A deluge of Chinese economic data on Friday is expected to underscore that Asia's growth rate will continue to lead the global economy and support a premium on regional asset prices.
However, sovereign credit rating risks in other parts of the world bubbled below the surface. Standard & Poor's cut its outlook on Spain to negative, after Fitch cut Greece's debt rating and Moody's reminded this week that the United States could lose its top rating in 3-4 years if its fiscal situation deteriorates.
The 3-year December Australian government bond future fell 0.1 point to 95.12 after hitting a 4-month high last week Tuesday.
The prospect of a greater interest rate advantage attracted dealers looking for yield to the Australian dollar, which rose as high as US$0.9175 before settling back to $0.9125, up 0.5 percent on the day.
The New Zealand dollar also was up 0.5 percent to US$0.7227 on hawkish comments from its central bank, which signaled it may start raising rates in April, pulling back from an earlier pledge to stand pat until late 2010.
Australia's economy has generated nearly 100,000 jobs in the last three months, a standout among advanced economies that makes a fourth consecutive central bank base rate increase in February increasingly likely.
All the jobs were full-time, the participation rate is holding strong and it increasingly looks like the unemployment rate has peaked, said Brian Redican, senior economist with Macquarie. A hike in February looks more and more likely.
Shorter-maturity bonds were also hit in South Korea, where the head of the Bank of Korea said rates were too low given economic growth prospects and the central bank could not wait for employment to pick up before lifting borrowing costs.
Eight of 11 analysts polled on Thursday expect Korean policy rates to rise in the first quarter of 2010, compared with earlier this week when another poll showed the majority expecting a rate increase in the second quarter or later.
JAPAN IS AN EXCEPTION
In Japan, investors snapped up medium-term government bonds ahead of new money market operations to increase liquidity in the banking system. The 5-year Japanese government bond fell to the lowest since July 2005 at 0.45 percent before edging back up to 0.465 percent.
The Nikkei share average in Tokyo <.N225> tumbled 1.4 percent, with investors finding sovereign credit risk was a good reason to take profits. The Nikkei, though, remains up 3.6 percent on the month compared with the S&P 500 <.SPX>, which is flat in December.

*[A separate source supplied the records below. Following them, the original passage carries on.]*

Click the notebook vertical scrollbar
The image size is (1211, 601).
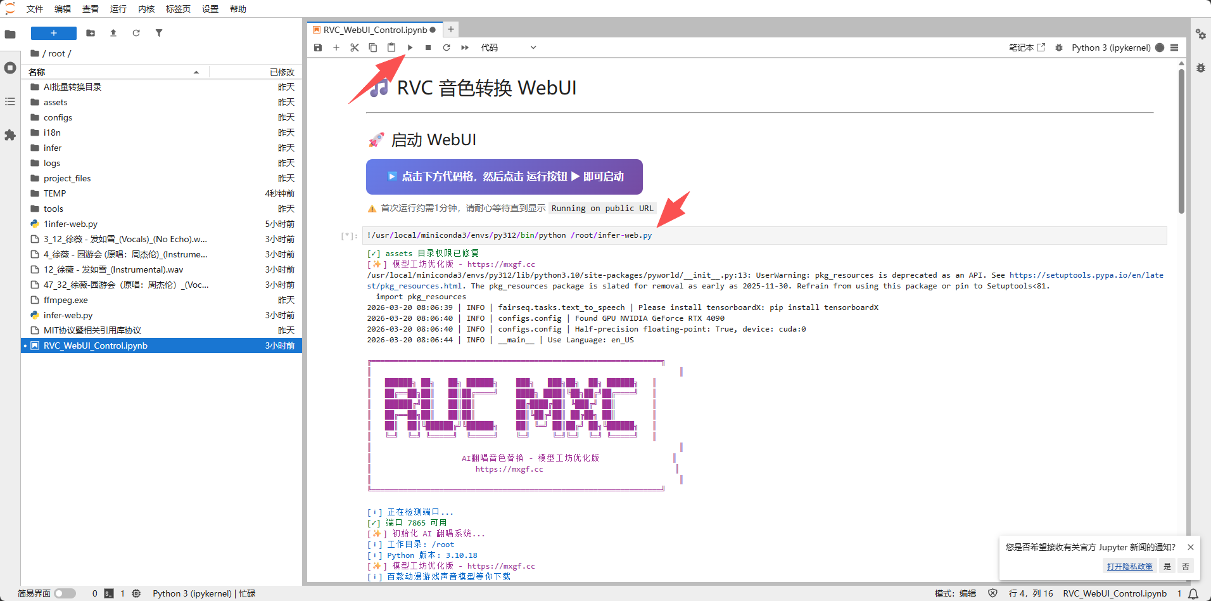coord(1181,139)
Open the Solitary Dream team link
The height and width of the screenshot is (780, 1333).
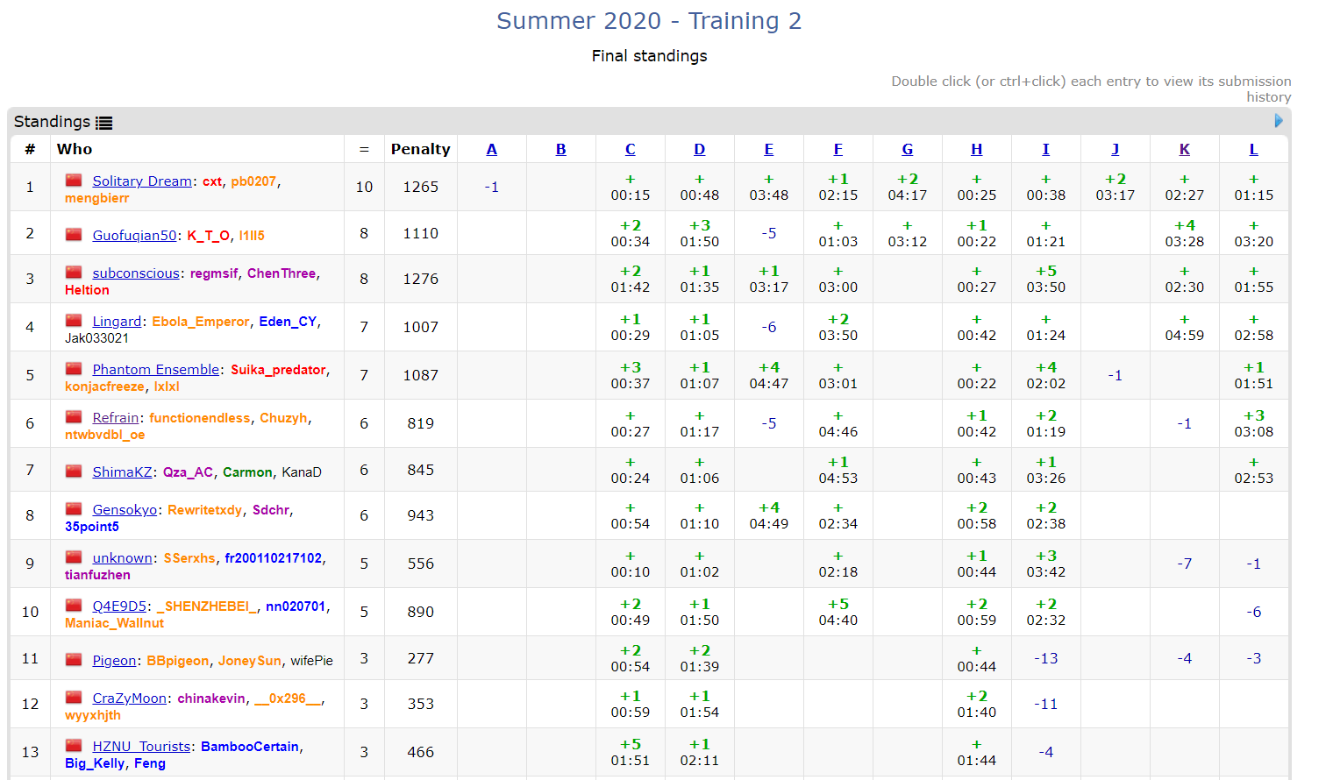142,181
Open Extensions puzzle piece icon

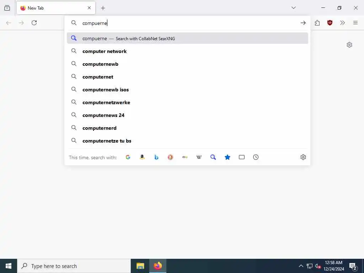317,23
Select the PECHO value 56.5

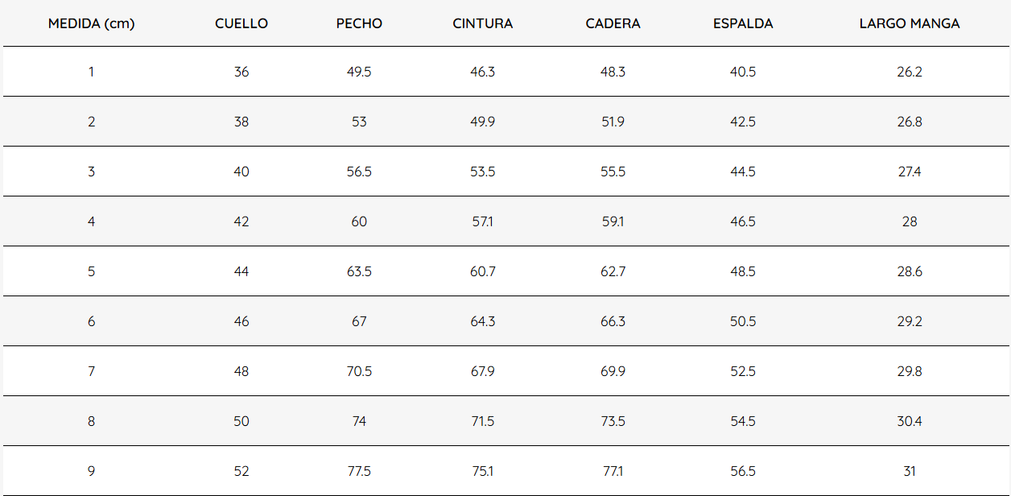359,172
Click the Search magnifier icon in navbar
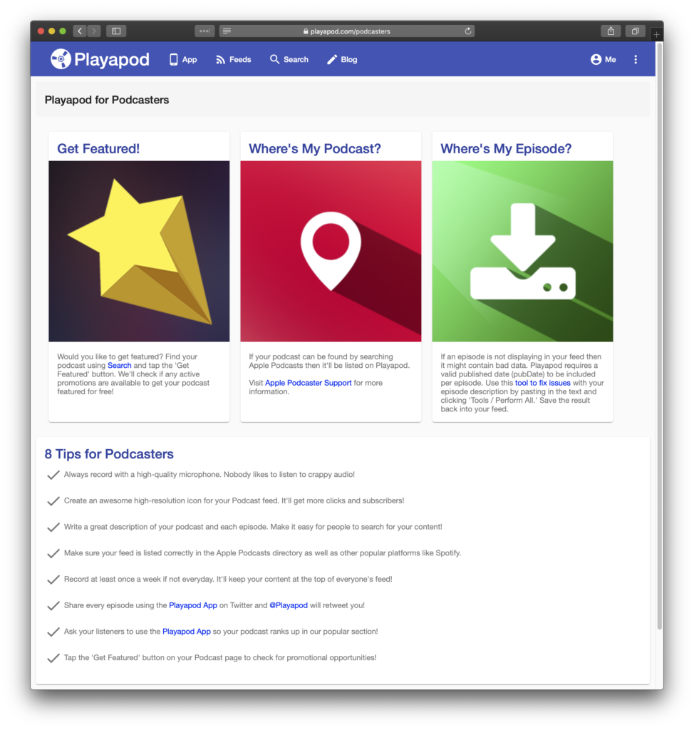694x730 pixels. tap(274, 59)
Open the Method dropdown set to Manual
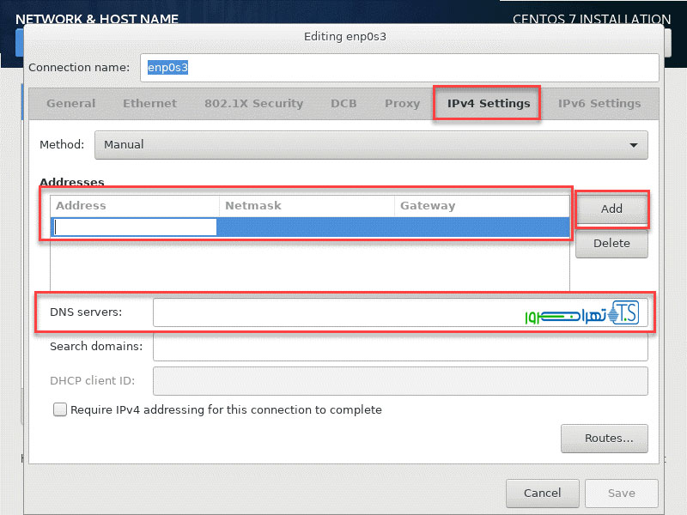Viewport: 687px width, 515px height. click(371, 145)
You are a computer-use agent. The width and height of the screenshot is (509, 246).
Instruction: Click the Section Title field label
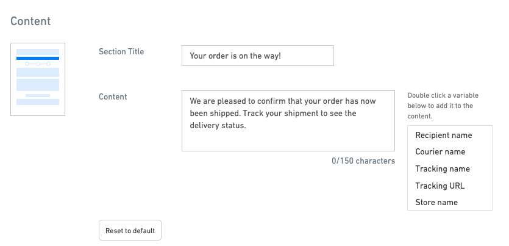(x=121, y=52)
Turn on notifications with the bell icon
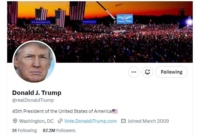 click(x=147, y=72)
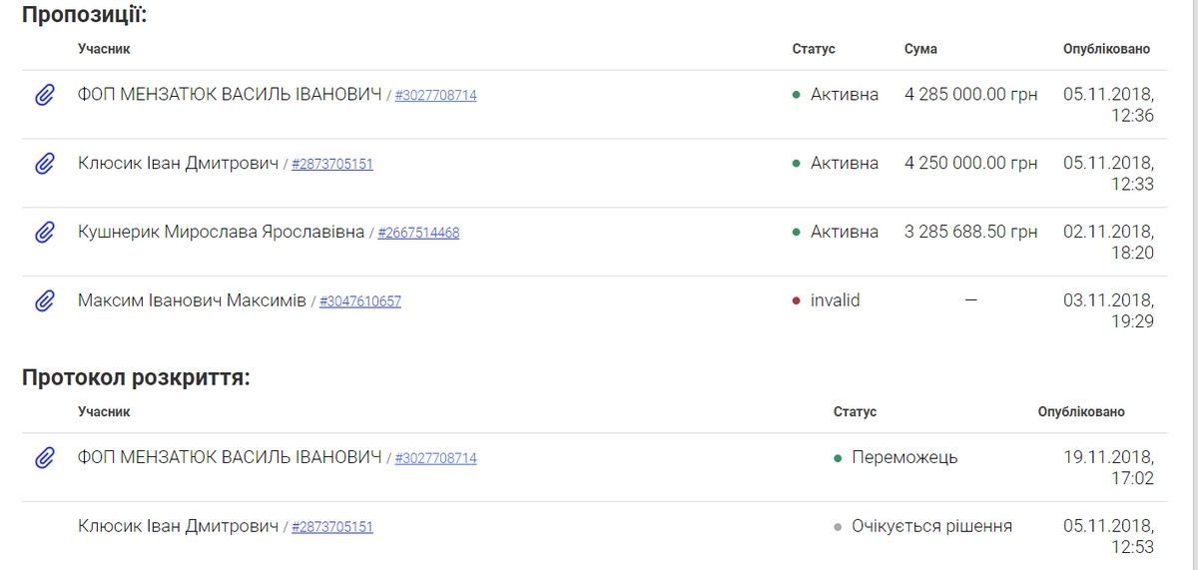Open attachments for ФОП МЕНЗАТЮК proposal

pos(44,95)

A 6.5 percent fall in the shares of Suzuki Motor <7269.T> was the fourth-largest drag on the Nikkei as dealers questioned the stock's high valuation despite optimism surrounding an alliance with Volkswagen.
Indeed, Suzuki is trading at about 1.5 times its 12-month forward book value, above the industry average of 1 times, Thomson Reuters Starmine shows.
We believe the firm will benefit from the technology alliance with Volkswagen, but anticipation of tie-up news has already driven its valuation... considerably higher (than those of its Japanese rivals), said Morgan Stanley analyst Noriaki Hirakawa.
The MSCI index of Asia Pacific stocks outside Japan eased 0.3 percent <.MIAPJ0000PUS>, with the consumer discretionary and technology sectors the biggest drags on the index.
The Thomson Reuters index of Asia ex-Japan equities was down 0.5 percent <.TRXFLDAXPU>.
U.S. crude for January delivery shed small gains during the session as equities declined, to trade down 0.2 percent at $70.56 a barrel. Oil has fallen now for six straight sessions.